High prevalence of G1 and G2 TT-virus infection in subjects with high and low blood exposure risk: identification of G4 isolates in Italy.

J Hepatol

Gastroenterology and Hepatology Unit, Spedali Riuniti Santa Chiara, Azienda Ospedaliera Pisana, Cisanello, Pisa, Italy.

Published: December 1999

Background/aims: A non-enveloped single-stranded DNA virus (TTV) was detected in Japanese patients with fulminant hepatitis (47%) and chronic liver disease of unknown etiology (46%) more frequently than in blood donors (12%). Subsequent studies, however, questioned the association of TTV with liver disease. We further investigated the role of this novel virus in liver diseases.

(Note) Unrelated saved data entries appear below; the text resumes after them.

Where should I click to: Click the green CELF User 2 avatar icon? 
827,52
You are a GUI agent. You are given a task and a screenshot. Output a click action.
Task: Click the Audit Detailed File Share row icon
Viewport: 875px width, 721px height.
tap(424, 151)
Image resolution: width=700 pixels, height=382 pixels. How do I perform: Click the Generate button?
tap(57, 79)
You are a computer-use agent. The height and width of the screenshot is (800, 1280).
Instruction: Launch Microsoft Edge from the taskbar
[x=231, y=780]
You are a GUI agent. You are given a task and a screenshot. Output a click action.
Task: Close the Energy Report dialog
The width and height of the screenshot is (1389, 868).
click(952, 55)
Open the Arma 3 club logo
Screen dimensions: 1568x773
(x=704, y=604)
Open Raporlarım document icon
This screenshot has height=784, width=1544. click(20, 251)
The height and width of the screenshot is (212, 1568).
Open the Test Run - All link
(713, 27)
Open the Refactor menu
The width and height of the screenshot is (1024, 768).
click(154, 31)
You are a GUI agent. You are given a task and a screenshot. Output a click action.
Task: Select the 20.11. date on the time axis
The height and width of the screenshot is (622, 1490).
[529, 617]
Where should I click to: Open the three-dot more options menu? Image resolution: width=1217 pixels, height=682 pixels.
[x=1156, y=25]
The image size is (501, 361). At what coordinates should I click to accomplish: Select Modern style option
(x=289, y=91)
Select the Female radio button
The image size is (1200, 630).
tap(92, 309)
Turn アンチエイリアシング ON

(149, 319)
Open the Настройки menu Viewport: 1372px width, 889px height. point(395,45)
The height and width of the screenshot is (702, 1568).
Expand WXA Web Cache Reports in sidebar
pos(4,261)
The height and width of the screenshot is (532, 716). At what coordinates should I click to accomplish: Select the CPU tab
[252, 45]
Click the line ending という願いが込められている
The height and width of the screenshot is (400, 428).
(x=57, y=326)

Methods: We tested 106 patients and 102 blood donors for TTV by polymerase chain reaction using conserved region primers.

Results: TTV DNA was found in 19 of 102 volunteer blood donors (18.6%) and in 27 of 106 patients with liver disease (25.5%): 10 of 28 chronic hepatitis B (35.7%), 9 of 28 chronic hepatitis C (32.1%) and 8 of 50 (16%) cryptogenic liver disease patients. Previous interferon treatment was not associated with a significantly lower prevalence of TTV infection. TTV prevalence was higher in patients with blood exposure (42.8%, 6/14) than in patients without risk factors (21.4%, 18/84). Four of five patients (80%) with HBV familial infection and without blood exposure were also TTV positive. Partial nucleotide sequences from 3 Italian isolates diverged more than 30% from the 2 prototype genotypes G1 and G2 and were 88% homologous to the recently described genotype G4.

Conclusions: G1 and G2 TTV are common in Italy and in the USA in liver disease patients and in blood donors. The prevalence is high in patients with blood exposure but also in subjects without risk factors; other routes of transmission should therefore be considered.